> [Problem details]: Extract all lines in the data that contain the word "browser".

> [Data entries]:

- - - - -

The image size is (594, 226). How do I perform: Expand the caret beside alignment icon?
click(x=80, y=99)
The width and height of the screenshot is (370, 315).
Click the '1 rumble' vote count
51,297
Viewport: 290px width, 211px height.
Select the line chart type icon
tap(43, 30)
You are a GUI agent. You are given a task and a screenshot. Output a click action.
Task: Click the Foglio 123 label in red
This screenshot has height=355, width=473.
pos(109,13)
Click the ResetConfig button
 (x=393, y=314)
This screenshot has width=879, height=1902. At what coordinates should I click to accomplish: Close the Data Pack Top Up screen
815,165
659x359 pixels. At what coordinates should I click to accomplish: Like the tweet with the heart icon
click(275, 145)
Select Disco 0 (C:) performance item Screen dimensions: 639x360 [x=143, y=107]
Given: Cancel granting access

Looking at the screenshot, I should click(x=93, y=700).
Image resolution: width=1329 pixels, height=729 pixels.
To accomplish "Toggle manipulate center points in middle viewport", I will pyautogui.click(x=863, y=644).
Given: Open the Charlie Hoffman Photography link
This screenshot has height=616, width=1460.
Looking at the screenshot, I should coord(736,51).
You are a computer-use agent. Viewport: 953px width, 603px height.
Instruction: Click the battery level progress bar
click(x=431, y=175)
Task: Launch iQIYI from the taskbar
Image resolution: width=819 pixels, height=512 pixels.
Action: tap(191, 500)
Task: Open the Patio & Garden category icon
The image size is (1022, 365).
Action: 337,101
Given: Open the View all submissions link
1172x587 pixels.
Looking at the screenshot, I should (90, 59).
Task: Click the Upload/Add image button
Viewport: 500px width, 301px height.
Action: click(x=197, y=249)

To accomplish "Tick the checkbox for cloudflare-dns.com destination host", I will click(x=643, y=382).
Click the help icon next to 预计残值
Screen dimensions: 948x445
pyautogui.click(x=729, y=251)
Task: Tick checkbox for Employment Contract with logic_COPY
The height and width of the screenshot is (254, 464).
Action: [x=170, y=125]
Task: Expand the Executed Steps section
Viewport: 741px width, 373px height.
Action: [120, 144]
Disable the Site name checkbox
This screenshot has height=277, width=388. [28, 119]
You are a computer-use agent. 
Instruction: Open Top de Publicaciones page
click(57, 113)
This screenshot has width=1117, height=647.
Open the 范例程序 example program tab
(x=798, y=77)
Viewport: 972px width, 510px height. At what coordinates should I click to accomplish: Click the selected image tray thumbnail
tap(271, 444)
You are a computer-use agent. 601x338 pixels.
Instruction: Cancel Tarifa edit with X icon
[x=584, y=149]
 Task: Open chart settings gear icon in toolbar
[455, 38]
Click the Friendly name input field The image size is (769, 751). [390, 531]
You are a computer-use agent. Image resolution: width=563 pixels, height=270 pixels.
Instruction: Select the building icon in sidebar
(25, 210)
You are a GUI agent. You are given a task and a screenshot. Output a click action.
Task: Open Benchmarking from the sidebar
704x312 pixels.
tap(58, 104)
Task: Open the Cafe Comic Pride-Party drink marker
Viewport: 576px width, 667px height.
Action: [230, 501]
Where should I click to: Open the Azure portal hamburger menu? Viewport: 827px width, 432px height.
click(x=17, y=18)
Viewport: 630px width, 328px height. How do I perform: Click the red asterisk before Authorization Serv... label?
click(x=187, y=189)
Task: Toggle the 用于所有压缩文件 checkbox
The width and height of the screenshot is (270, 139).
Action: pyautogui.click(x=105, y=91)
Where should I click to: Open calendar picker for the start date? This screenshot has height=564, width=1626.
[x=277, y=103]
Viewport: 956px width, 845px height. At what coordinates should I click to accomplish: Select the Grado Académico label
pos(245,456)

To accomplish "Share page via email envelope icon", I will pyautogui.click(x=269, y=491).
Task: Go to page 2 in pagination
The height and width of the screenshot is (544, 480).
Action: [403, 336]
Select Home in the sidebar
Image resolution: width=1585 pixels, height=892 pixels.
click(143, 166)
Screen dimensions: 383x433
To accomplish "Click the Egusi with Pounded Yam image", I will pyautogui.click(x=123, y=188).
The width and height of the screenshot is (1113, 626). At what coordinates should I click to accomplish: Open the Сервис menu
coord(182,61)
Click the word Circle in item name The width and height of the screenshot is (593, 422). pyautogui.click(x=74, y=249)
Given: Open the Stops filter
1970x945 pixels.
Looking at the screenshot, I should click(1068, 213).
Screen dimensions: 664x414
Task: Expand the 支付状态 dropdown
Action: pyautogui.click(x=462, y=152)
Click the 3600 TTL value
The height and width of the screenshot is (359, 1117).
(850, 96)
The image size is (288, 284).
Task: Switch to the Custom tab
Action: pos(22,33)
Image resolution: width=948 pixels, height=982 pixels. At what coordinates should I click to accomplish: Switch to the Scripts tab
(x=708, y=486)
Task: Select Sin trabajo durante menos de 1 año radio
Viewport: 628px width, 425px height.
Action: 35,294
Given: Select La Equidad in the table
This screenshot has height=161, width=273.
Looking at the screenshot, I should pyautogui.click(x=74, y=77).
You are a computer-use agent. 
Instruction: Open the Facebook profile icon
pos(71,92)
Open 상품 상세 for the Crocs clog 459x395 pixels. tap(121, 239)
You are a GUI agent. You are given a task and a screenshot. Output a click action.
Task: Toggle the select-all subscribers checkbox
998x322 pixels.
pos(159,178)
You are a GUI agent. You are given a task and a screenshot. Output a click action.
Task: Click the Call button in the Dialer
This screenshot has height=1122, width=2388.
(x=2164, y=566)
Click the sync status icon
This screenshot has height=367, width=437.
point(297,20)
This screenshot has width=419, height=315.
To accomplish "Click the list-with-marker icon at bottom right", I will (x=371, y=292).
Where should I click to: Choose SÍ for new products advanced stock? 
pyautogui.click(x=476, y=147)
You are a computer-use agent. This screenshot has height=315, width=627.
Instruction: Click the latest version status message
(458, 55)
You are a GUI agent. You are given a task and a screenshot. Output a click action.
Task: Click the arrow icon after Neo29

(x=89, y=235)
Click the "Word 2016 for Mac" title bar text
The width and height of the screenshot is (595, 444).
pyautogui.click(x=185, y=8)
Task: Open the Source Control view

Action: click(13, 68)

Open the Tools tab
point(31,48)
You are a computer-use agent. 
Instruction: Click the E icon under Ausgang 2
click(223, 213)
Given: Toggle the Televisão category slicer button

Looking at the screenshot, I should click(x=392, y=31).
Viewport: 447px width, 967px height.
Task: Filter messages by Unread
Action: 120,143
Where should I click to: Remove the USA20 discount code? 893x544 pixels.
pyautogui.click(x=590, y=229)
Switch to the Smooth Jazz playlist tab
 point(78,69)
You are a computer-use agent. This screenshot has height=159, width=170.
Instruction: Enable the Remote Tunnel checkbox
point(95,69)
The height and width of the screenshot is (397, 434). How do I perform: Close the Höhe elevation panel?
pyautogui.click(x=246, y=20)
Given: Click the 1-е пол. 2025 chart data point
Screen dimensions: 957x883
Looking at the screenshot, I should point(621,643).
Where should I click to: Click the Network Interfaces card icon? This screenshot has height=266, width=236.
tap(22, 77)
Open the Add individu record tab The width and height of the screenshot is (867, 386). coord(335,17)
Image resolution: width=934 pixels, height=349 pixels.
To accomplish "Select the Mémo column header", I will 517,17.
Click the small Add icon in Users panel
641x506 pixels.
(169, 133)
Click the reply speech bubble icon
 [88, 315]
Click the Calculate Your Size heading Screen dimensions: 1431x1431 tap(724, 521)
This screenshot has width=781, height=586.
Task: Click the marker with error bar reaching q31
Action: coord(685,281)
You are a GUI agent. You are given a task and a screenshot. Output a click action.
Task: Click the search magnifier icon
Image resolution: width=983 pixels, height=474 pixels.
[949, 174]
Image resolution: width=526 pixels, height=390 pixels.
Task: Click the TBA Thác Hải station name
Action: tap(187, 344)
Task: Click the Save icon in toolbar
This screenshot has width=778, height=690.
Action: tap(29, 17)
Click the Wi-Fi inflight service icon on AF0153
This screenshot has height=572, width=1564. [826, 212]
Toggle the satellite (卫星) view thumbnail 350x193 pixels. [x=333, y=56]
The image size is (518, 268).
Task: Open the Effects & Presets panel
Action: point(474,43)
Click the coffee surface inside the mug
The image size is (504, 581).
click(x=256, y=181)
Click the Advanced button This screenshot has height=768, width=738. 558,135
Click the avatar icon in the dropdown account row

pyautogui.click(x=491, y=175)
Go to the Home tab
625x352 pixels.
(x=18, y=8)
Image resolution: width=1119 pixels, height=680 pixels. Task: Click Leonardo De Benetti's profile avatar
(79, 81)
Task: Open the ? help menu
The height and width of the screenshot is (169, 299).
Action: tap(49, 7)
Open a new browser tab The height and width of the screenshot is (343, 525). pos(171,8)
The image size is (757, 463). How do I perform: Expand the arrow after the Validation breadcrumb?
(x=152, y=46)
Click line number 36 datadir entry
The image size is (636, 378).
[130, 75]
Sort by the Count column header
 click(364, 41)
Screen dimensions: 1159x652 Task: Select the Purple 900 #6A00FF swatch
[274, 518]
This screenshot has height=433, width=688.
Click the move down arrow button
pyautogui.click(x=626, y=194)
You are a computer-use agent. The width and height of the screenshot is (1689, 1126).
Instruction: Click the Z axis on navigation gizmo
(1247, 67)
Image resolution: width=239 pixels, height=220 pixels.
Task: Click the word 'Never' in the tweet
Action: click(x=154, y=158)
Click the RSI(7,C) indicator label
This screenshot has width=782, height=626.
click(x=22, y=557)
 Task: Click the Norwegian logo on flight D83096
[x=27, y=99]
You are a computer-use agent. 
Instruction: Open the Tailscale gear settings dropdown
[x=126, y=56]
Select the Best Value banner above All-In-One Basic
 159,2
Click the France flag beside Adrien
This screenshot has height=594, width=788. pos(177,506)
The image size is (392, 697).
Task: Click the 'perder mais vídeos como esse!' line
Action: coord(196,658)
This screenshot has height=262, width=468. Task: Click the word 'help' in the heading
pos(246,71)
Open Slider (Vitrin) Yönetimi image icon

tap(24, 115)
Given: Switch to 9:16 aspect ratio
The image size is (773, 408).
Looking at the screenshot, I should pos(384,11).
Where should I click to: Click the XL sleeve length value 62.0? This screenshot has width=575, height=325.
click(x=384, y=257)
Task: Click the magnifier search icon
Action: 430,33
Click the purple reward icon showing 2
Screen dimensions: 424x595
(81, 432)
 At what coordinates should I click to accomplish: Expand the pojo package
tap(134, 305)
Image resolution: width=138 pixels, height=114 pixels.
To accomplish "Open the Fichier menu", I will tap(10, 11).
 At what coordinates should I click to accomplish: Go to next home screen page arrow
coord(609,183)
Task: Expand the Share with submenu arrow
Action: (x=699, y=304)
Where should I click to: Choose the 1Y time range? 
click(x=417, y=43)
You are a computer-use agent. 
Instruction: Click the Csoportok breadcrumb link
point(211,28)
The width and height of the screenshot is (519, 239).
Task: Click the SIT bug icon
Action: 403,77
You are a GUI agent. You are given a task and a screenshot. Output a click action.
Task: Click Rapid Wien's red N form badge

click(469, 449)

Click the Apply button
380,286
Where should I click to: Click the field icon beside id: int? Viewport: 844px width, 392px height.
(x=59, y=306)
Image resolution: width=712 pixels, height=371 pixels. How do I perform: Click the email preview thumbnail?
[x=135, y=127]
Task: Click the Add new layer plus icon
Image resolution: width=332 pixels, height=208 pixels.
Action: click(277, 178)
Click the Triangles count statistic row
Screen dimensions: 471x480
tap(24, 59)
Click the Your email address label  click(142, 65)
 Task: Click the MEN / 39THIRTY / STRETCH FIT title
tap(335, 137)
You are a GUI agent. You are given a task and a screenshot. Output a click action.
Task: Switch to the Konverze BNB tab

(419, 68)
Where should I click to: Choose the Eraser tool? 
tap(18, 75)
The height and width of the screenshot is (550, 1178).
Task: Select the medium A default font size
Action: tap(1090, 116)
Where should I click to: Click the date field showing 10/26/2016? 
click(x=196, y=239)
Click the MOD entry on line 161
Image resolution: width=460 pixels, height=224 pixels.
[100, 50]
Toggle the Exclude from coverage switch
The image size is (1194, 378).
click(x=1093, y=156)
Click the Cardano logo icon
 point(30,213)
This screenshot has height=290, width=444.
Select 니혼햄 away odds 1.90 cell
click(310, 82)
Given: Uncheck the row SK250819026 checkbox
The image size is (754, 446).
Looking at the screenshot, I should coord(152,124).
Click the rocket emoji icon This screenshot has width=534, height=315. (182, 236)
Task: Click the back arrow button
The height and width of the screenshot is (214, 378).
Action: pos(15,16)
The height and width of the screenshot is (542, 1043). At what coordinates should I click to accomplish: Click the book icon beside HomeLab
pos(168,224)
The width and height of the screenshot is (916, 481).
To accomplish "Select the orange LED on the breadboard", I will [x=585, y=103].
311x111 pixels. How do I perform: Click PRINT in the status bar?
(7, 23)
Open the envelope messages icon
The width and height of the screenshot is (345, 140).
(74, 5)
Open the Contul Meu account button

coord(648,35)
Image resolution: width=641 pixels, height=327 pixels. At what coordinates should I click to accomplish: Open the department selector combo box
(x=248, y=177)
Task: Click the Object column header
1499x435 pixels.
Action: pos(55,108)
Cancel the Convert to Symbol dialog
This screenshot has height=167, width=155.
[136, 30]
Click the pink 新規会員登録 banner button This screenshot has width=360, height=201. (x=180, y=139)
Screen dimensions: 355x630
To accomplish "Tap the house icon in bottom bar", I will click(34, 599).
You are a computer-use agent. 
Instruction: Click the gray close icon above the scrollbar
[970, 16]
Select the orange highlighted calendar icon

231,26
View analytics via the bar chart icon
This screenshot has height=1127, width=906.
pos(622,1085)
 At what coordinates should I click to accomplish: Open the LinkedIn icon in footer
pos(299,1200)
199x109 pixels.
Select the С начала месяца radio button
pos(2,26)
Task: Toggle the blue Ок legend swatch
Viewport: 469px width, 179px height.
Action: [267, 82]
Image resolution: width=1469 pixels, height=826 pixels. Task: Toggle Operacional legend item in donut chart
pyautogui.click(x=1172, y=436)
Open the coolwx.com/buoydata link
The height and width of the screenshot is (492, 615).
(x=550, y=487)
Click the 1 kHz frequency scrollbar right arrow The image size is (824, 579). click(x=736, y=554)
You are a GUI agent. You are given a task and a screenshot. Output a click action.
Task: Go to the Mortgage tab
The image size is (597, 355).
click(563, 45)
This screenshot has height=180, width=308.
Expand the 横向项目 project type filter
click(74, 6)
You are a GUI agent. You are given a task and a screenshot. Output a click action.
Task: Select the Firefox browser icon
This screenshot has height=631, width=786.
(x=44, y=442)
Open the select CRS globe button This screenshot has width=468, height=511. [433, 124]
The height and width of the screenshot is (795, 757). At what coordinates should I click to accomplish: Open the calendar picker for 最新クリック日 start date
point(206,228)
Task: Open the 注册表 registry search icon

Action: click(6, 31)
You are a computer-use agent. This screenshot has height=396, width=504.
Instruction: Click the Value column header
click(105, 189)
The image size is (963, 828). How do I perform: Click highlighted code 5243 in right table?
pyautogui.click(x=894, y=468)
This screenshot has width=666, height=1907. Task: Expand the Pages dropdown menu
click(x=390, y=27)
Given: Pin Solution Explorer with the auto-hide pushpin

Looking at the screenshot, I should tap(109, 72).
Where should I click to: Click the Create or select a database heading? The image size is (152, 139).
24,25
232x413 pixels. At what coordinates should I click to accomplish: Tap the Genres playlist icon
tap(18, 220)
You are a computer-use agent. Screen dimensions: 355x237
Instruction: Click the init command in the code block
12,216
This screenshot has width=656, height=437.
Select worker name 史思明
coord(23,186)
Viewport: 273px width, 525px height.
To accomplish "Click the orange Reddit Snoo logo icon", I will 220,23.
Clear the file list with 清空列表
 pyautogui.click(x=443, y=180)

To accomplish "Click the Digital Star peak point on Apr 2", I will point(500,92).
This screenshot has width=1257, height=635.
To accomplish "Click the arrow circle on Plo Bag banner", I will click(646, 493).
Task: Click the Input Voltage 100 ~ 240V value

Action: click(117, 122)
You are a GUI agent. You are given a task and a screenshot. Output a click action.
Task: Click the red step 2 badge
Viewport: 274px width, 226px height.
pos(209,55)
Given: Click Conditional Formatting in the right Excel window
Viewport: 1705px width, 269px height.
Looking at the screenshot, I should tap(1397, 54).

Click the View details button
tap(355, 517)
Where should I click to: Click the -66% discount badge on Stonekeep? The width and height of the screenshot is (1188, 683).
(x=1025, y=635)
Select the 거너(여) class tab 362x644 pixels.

- - - - -

> [The completed task]:
Open a new browser tab The height and width of the screenshot is (343, 525). pos(171,8)
Task: Select the Firefox browser icon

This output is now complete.